Margaret Hale, a 19-year-old lively young girl, and her parents leave the south, when her father Richard resigns as the clergy in Helstone on a matter of conscience. The family moves to Milton in the north of England where Mr. Hale starts working as a private tutor. Margaret and her mother find it difficult to adapt to the north. While Margaret tries to deal with her new home and thereby befriends Bessy Higgins and her father Nicholas, poor local mill workers, she becomes aware of the social inequalities. On seeing John Thornton, a cotton-mill owner, badly treating one of his workers, Margaret's prejudices are reinforced. Thornton, on the other hand, forms a more positive opinion of Margaret.

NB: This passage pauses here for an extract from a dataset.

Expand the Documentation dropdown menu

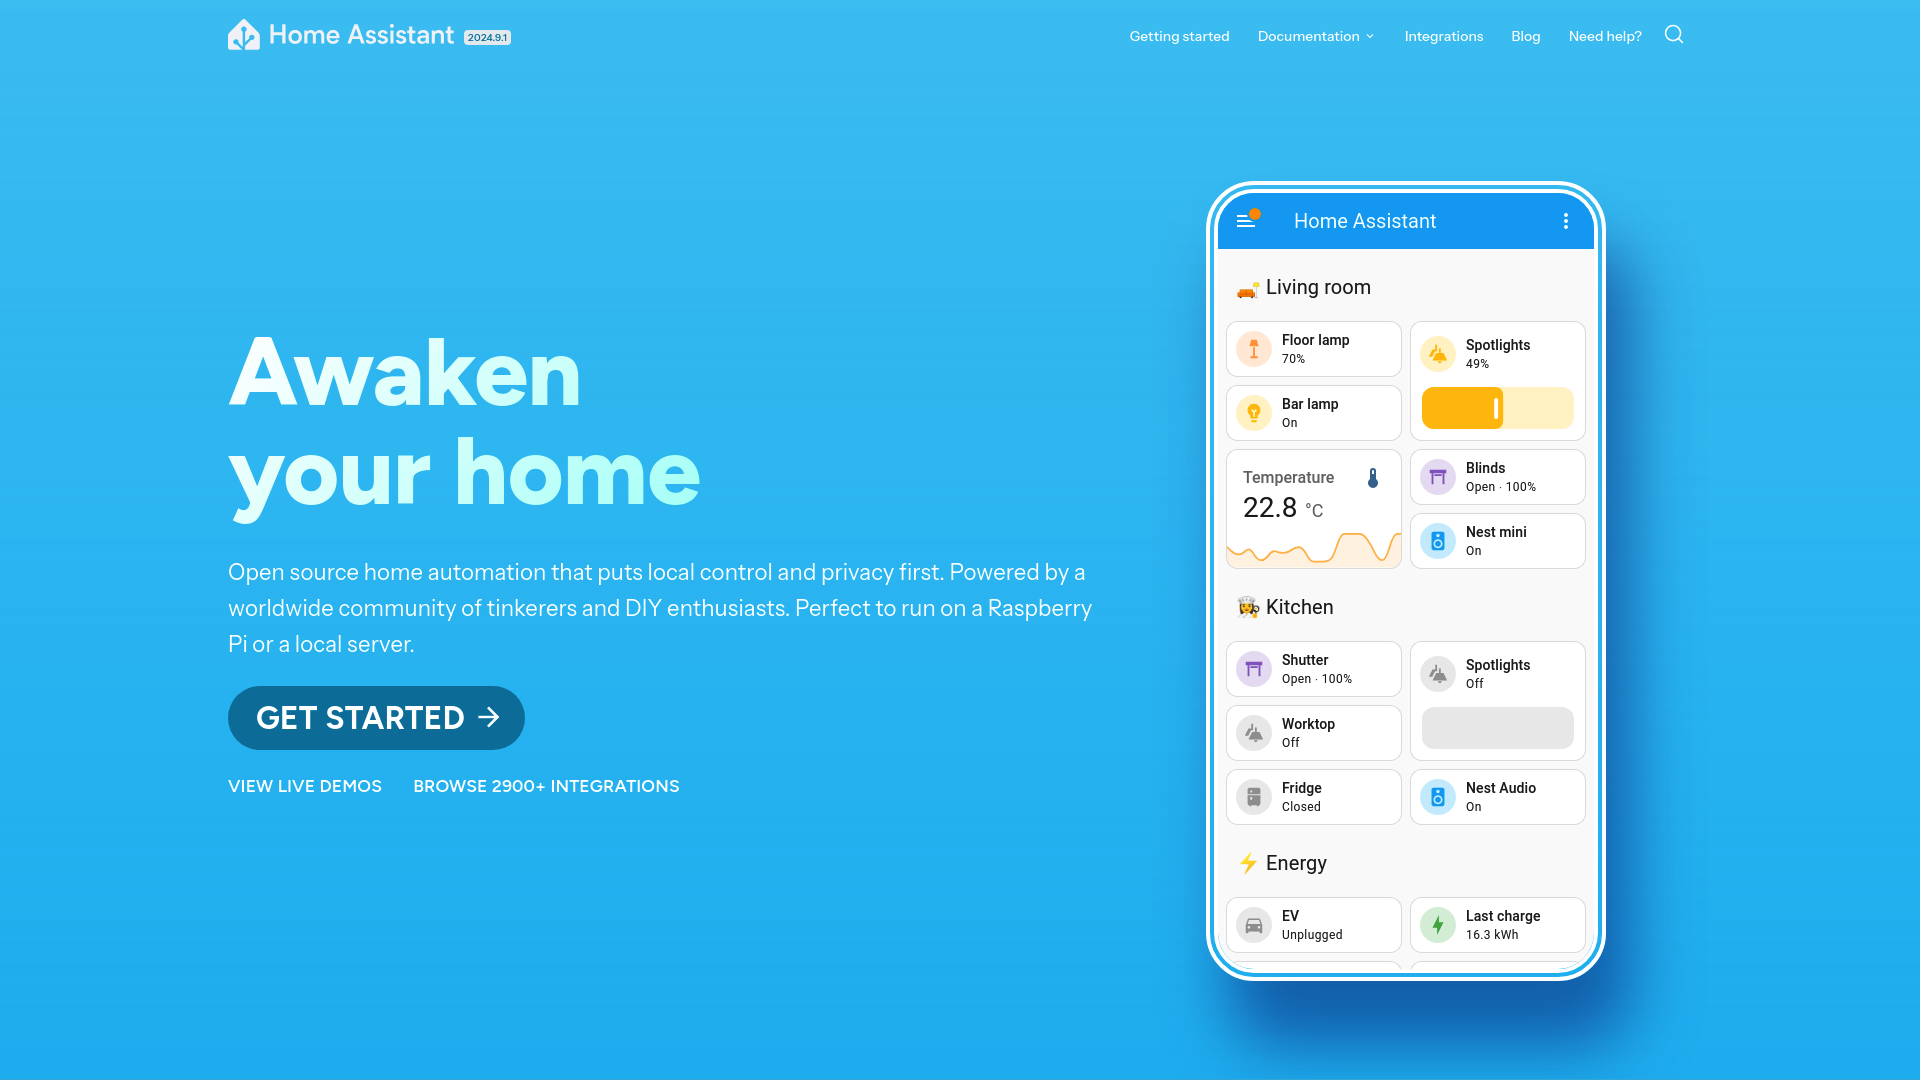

Maria Hale's health ceases and her daughter Margaret decides to contact her brother Frederick - who had to leave England years earlier due to a wrongful court decision. The mill workers in Milton go on strike. In order to get his orders done in time, Thornton hires Irish workers. The angry strikers hear of this and in an attempt to threaten Thornton they hurt Margaret. Overwhelmed at her willing help to save Thornton from the strikers, he decides to propose to Margaret.
Deeply hurt at the refusal of his marriage proposal, Thornton and Margaret's relationship becomes more tense and difficult. Just in time, Frederick comes home to visit his dying mother. Thornton mistakes him for Margaret's lover. As Margaret realizes that she might have been mistaken in her harsh and hasty criticism of Thornton, she has to sadly observe his opinion of her altering. Shortly after the death of her mother, Margaret's friend Bessy also dies.